A third physician might be agreed upon jointly by the employer and the seafarer in case of conflicting assessments of the company-designated physician and private physician. The third physician’s decision would be final and binding on both parties.
The Court has held in TSM Shipping Phils., Inc. vs. Patiño that the non-observance of the requirement to have the conflicting assessments determined by a third physician would mean that the assessment of the company-designated physician prevails.

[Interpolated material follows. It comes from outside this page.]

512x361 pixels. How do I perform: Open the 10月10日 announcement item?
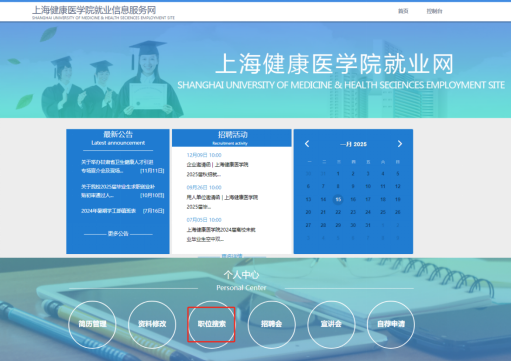pyautogui.click(x=123, y=191)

Maersk-Filipinas Crewing Inc. vs. Alferos
G.R. No. 216795, April 1, 2019
Permanent and total disability claim; Premature claim; Third Doctor; Failure to give notice of intent to seek the assessment of third doctor upholds the assessment made by the company-designated physician; The duty to secure the opinion of a third doctor belongs to the employee asking for disability benefits. He must actively or expressly request for it
Facts:
The Petitioners, Maersk-Filipinas Crewing Inc. and A.P. Molller A/S (Maersk, et al.), had employed respondent Edgar S. Alferos (Alferos) as an Able Seaman. They had redeployed him each time under a new contract upon being subjected to the Physical Employment Medical Examination (PEME) that always found him fit for work.
For his last employment contract, he was again hired by the Maersk, et al. as an Able Seaman on board the vessel M/S Laura Maersk for a period of six months. Upon completion of his contract, the parties mutually extended his services.
While in the performance of his duties, Alferos suddenly felt pain in his lower back and abdomen. He also experienced difficulty and pain when urinating. He reported his condition to his superior officer, who brought him to the Dulsco Medical Clinic in Dubai, which, upon medical examination, diagnosed his condition as “Dysuria, with loin pain and back pain.” However, despite treatment, his condition did not improve but became worse. He was medically repatriated and was disembarked on January 12, 2013.
The company-designated physicians referred him to an urologist. According to the medical report, Alferos complained of “pain in urination accompanied with urinary frequency and back discomfort and was diagnosed to have dysuria with loin pain and back pain; urinalysis showed red blood cells; kidney, urinary bladder and prostate gland ultrasound showed focal cortical calcification, right kidney and Grade 1 prostate hypertrophy; he was recommended to undergo CT Stonogram and was given medications.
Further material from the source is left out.